-------- Document section

My book, “Rethinking Value-Added Models in Education: Critical Perspectives on Tests and Assessment-Based Accountability,” was just externally reviewed by Rachael Gabriel, an Assistant Professor at the University of Connecticut, in Education Review: A Multilingual Journal of Book Reviews. To read the (fantastic!!) review, click here or read what I’ve pasted below directly from Dr. Gabriel’s review. For those still interested in the book, you can order it on Amazon here. To see also other reviews, click here.
Dr. Amrein-Beardsley’s recent book, Rethinking Value-Added Models in Education (Routledge, 2014), is the single most comprehensive resource on the uses and abuses of Value-added Measurement (VAM) in U.S. education policy. As the centerpiece of several new generation teacher evaluation policies, VAM has been the subject of a firestorm of media attention, position statements, journal articles, policy briefs and a wide range of scholarly debate.

----------------

» Actions to take
1) In the book review post, start at the words "Dr. Amrein-Beardsley’s recent" and stop after "of scholarly debate.". Write that stretch out again with "U.S." renamed "American".
2) Decide whether each statement agrees with the book review post. Answer yes or no, and quote the deciding words.
(a) Rachael Gabriel is an Assistant Professor at the University of Connecticut.
(b) The book was published by Routledge in 2012.
(c) The review appeared in Education Review: A Multilingual Journal of Book Reviews.
3) According to the book review post, what does VAM stand for?

-------- Data excerpts

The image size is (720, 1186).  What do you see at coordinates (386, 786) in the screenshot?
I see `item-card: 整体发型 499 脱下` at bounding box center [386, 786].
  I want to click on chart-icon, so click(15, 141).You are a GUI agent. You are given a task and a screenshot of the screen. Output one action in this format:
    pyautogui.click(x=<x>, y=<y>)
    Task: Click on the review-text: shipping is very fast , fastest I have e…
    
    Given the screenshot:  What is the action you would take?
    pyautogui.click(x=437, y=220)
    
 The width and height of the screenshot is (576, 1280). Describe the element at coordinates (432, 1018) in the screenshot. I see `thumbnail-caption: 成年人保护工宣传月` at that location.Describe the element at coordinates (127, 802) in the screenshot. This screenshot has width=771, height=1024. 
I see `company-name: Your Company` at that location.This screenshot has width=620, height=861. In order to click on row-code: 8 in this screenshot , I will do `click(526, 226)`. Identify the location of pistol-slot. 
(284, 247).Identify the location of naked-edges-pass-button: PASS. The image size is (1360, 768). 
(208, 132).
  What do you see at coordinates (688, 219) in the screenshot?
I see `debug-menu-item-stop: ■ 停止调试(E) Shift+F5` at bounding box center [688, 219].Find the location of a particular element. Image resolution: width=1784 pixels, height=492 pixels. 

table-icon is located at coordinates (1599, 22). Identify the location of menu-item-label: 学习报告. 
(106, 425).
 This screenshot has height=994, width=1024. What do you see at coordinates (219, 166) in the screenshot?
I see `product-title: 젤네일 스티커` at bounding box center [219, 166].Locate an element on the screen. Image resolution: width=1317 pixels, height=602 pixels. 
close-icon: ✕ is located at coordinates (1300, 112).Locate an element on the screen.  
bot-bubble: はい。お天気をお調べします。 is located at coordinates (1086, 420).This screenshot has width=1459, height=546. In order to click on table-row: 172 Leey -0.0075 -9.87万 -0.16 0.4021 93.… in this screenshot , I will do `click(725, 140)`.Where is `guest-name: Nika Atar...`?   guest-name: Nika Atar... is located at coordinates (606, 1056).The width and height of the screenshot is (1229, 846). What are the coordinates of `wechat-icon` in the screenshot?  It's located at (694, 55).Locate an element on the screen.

----------------

» Written responses
1)
Dr. Amrein-Beardsley’s recent book, Rethinking Value-Added Models in Education (Routledge, 2014), is the single most comprehensive resource on the uses and abuses of Value-added Measurement (VAM) in American education policy. As the centerpiece of several new generation teacher evaluation policies, VAM has been the subject of a firestorm of media attention, position statements, journal articles, policy briefs and a wide range of scholarly debate.

2)
(a) Yes: "Rachael Gabriel, an Assistant Professor at the University of Connecticut"
(b) No: "(Routledge, 2014)"
(c) Yes: "in Education Review: A Multilingual Journal of Book Reviews"

3) Value-added Measurement